PROMPT: Copy exactly, beginning with the line holding "Screen dimensions: 1975x1149" and ending with the final line of the data beneath this task; copy nothing else, and leave out every picture.

Stored data:
+++

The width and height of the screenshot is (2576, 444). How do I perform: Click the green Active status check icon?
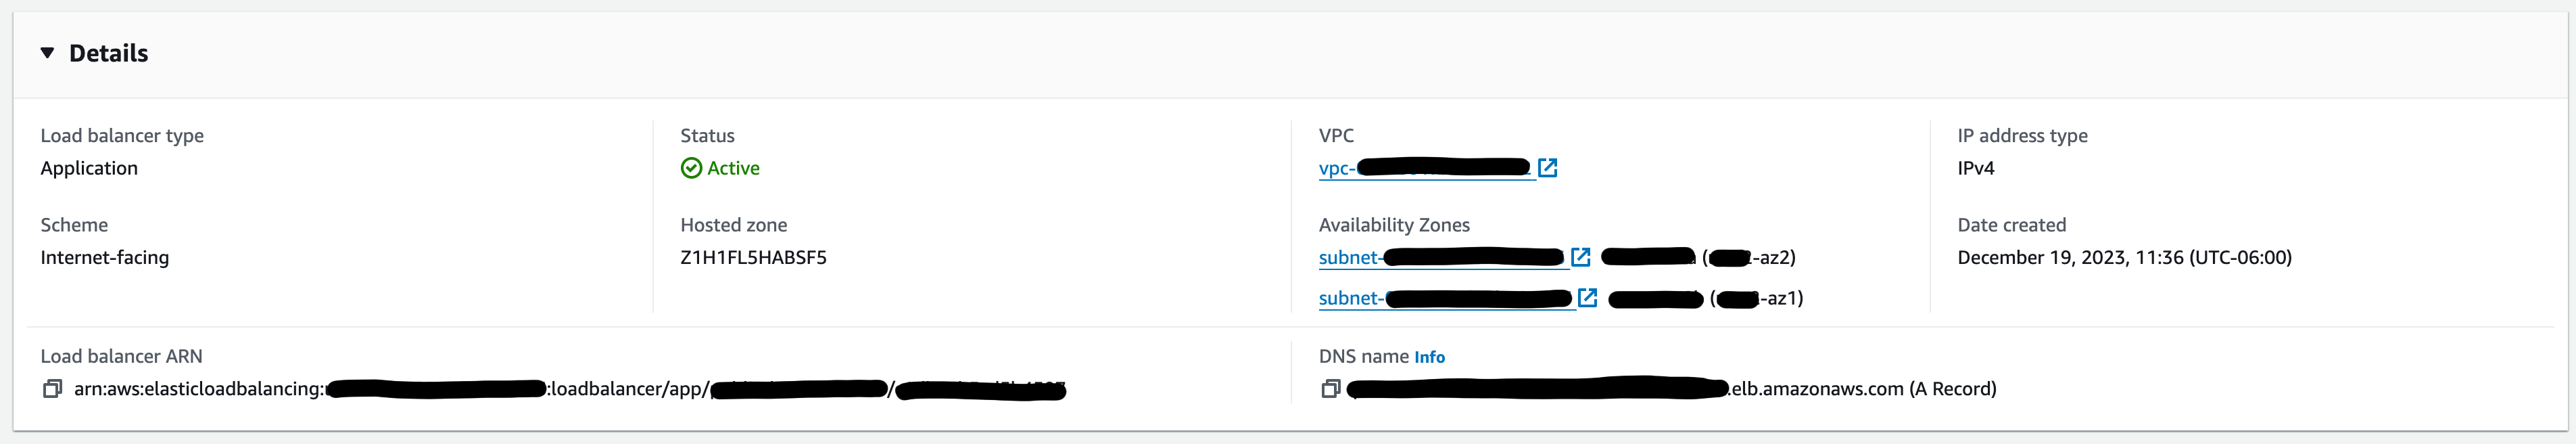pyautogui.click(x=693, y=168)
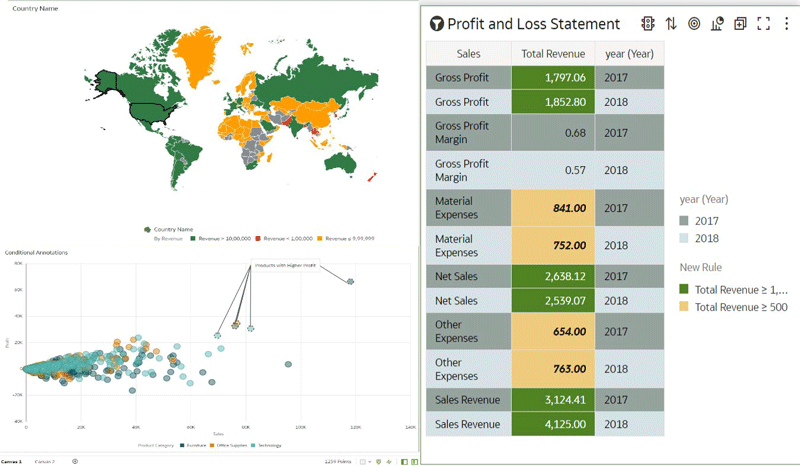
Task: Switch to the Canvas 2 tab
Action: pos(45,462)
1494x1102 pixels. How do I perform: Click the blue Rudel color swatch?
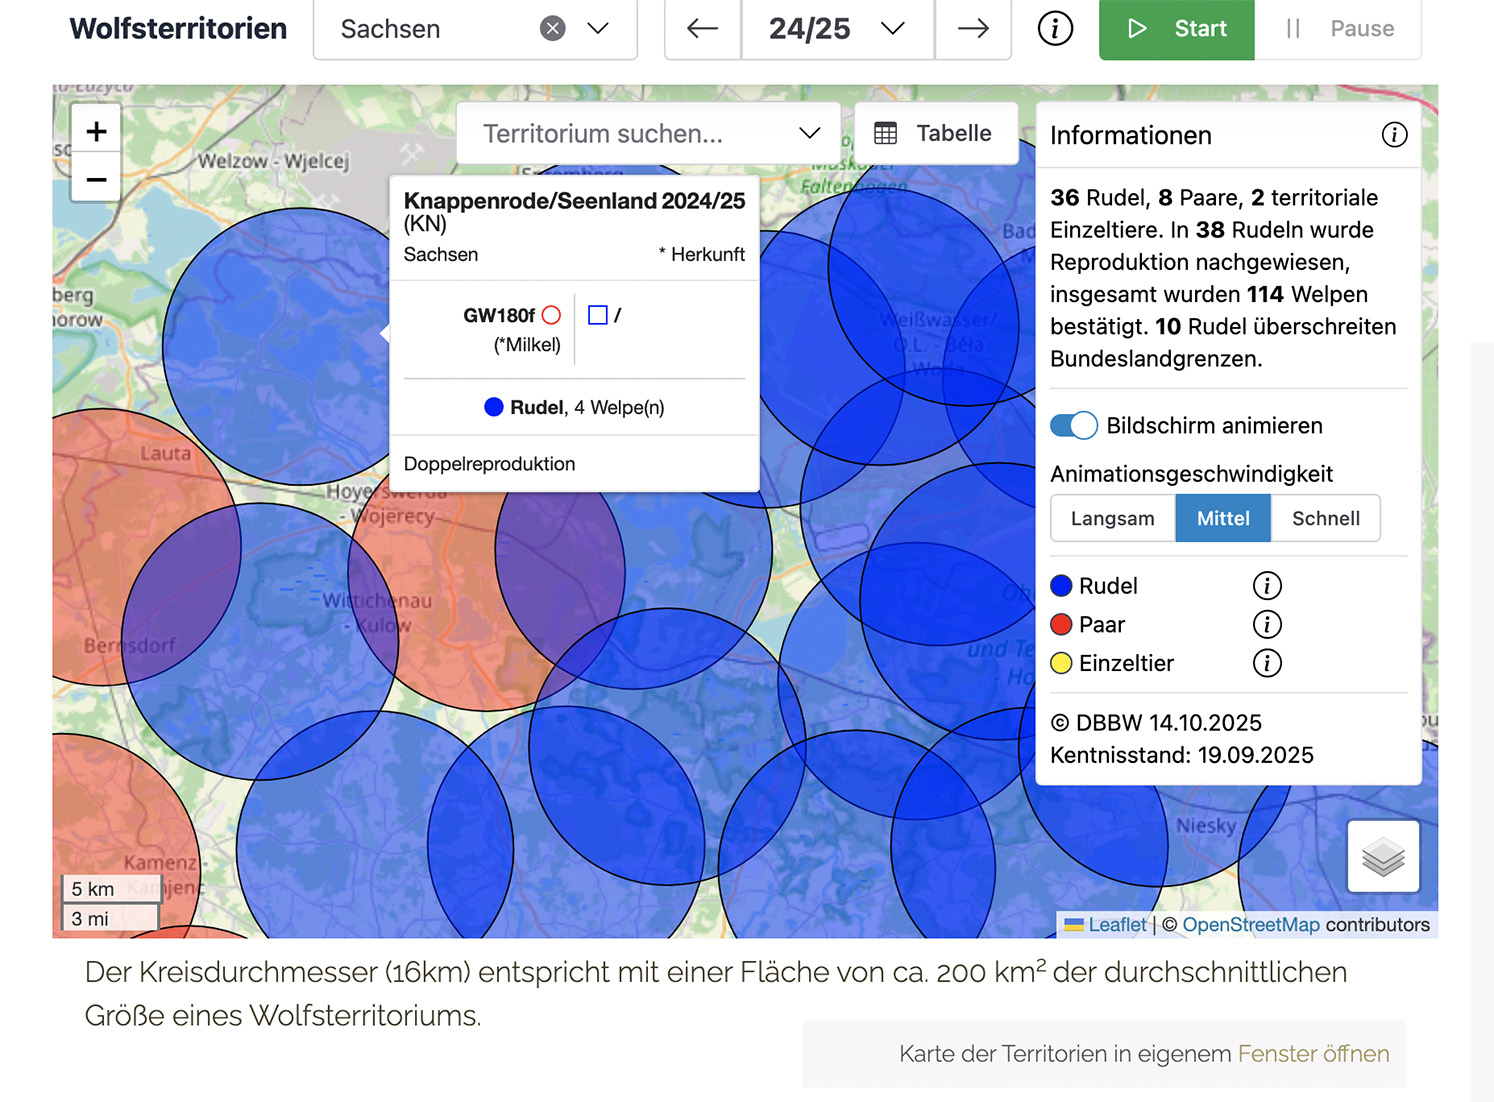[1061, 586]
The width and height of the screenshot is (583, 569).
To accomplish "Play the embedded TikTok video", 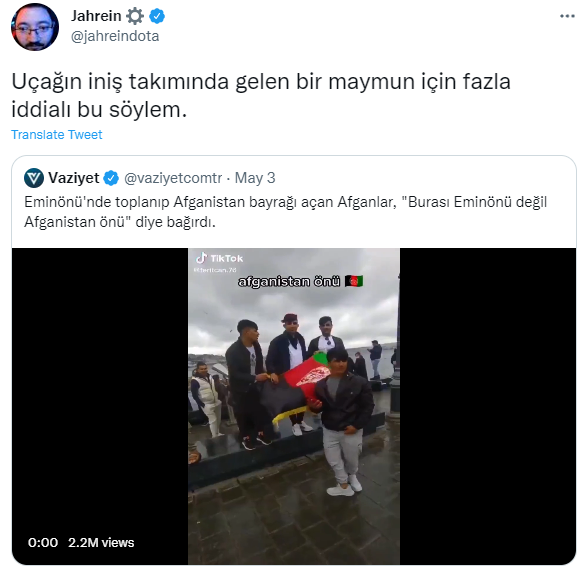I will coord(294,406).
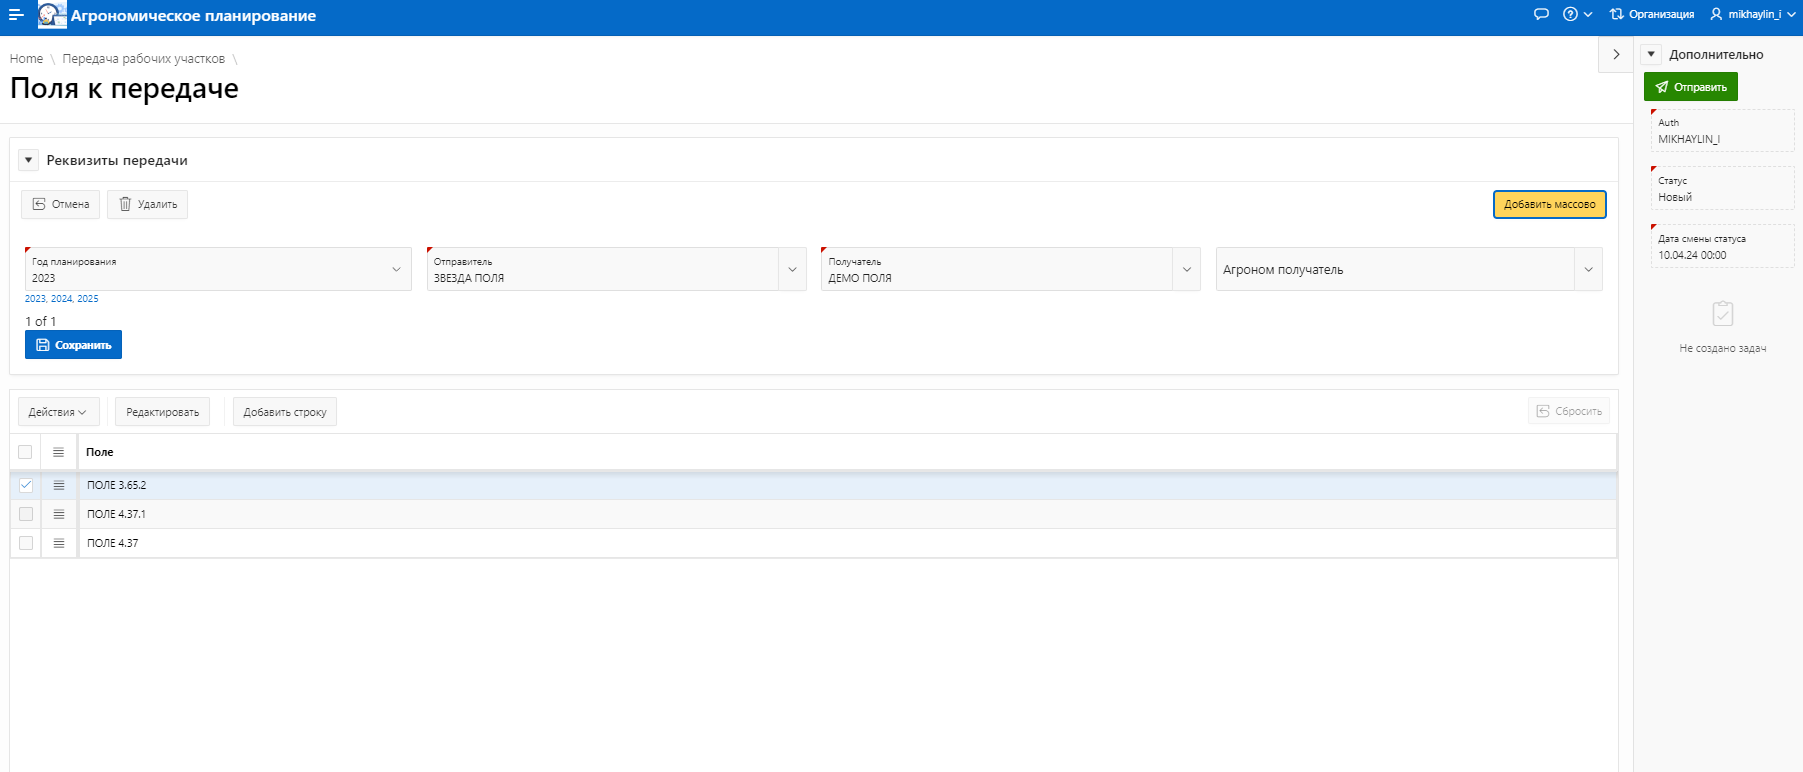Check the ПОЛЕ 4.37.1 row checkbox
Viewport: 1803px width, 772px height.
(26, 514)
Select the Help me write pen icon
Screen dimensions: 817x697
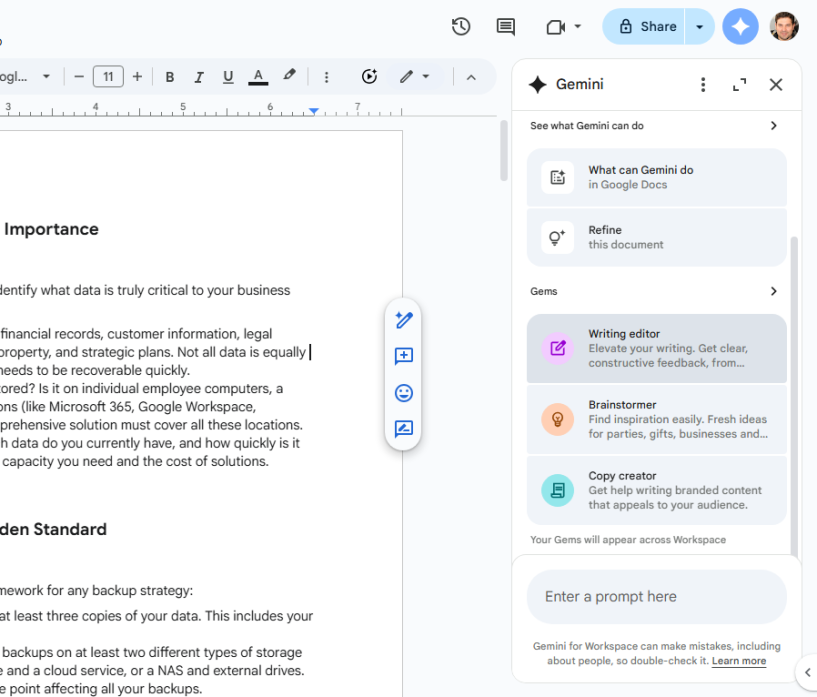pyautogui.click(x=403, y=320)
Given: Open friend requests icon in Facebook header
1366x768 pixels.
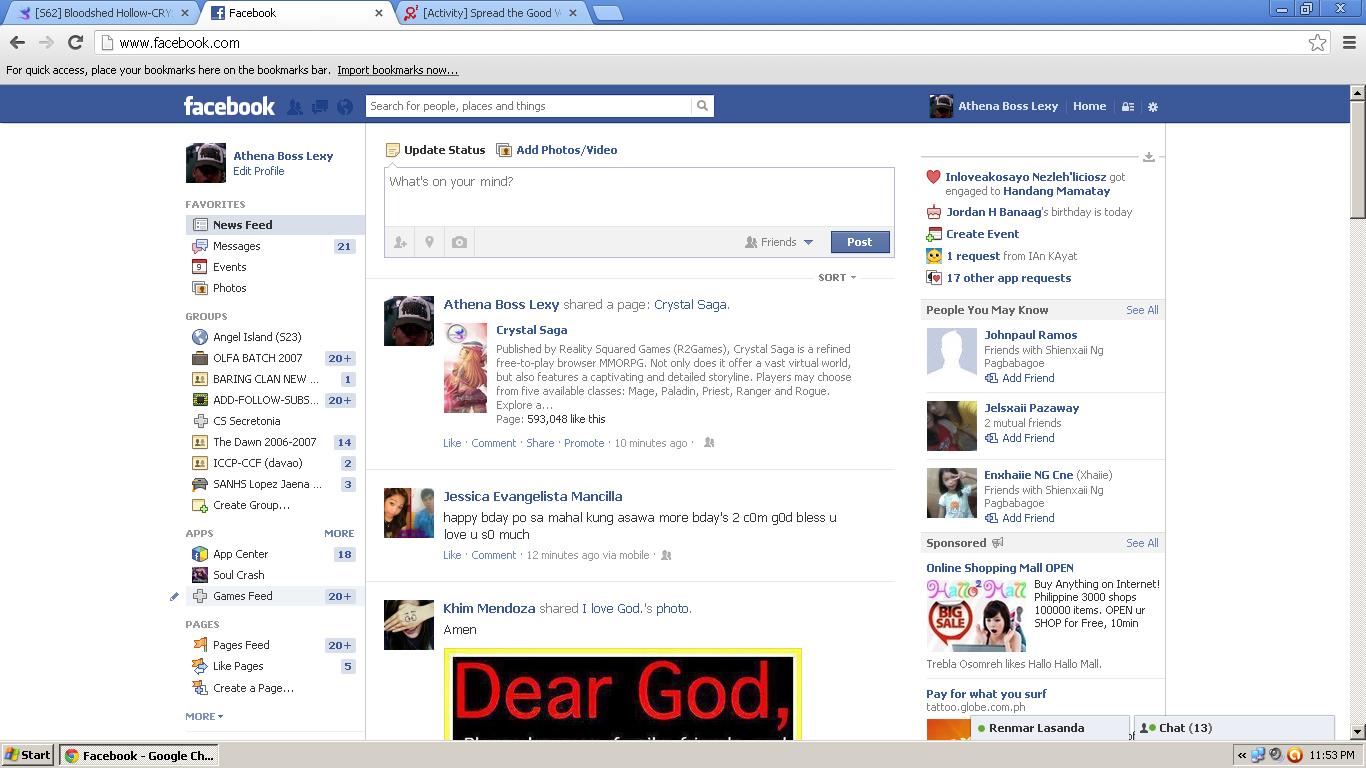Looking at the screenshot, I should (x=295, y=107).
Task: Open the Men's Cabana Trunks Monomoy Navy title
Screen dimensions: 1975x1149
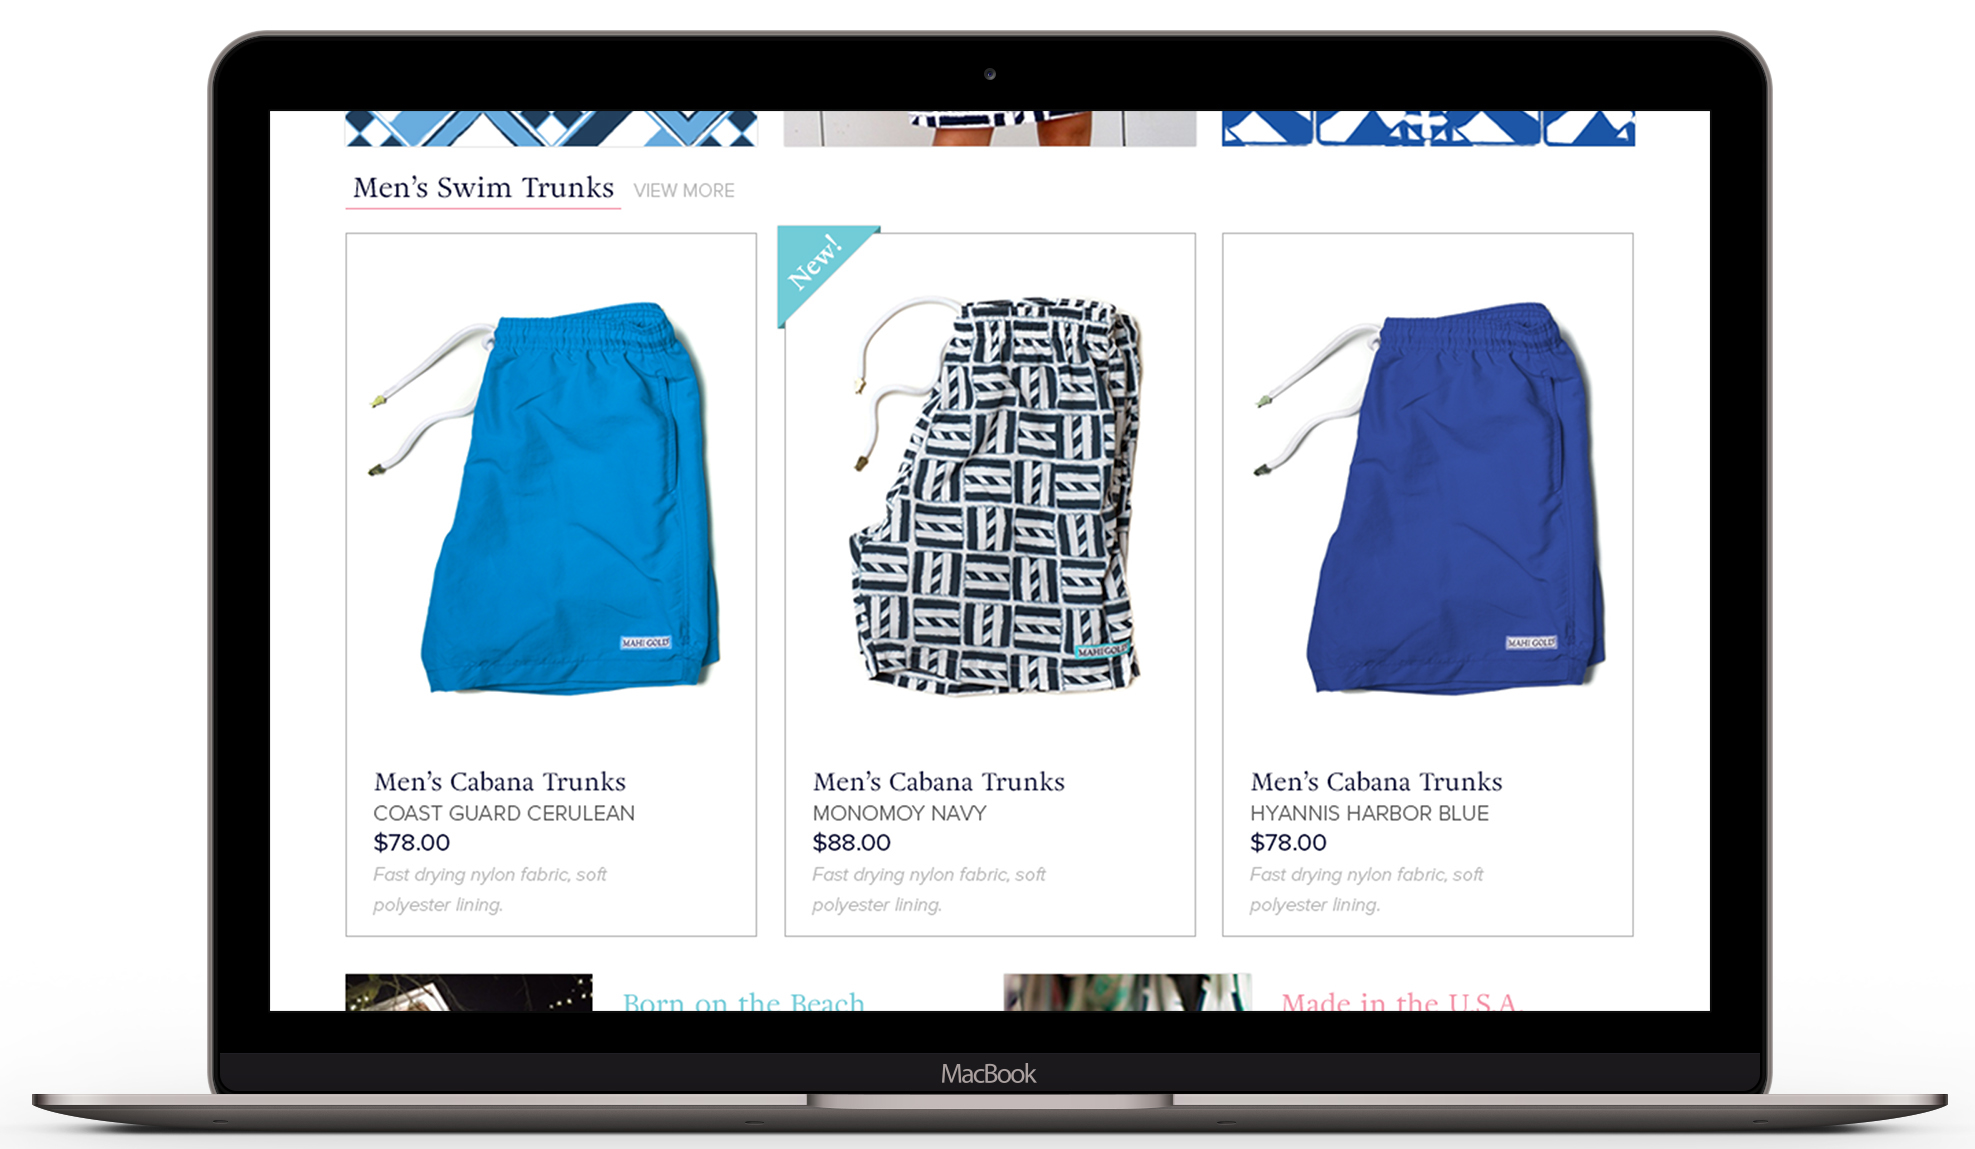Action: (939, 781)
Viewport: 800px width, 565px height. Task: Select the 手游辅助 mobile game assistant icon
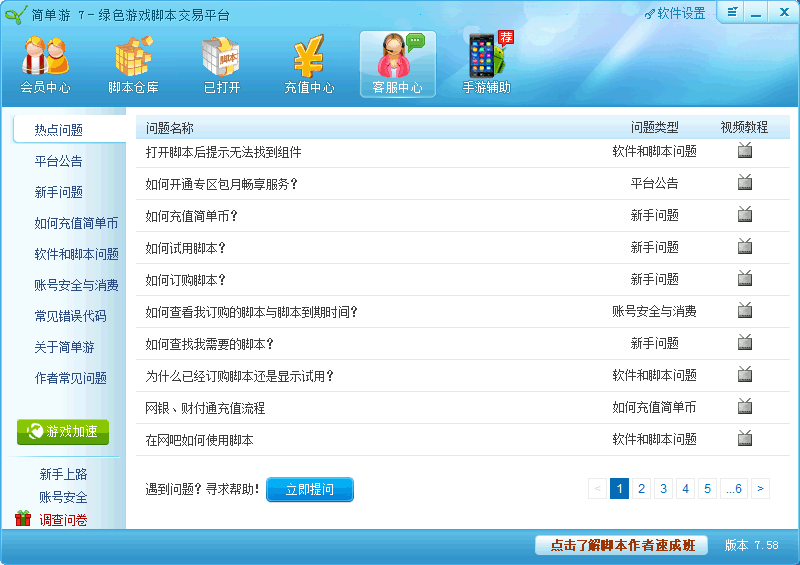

+++

ANSWER FOR THE TASK:
Screen dimensions: 1975x1149
Action: (939, 781)
Viewport: 800px width, 565px height. Task: Select the 手游辅助 mobile game assistant icon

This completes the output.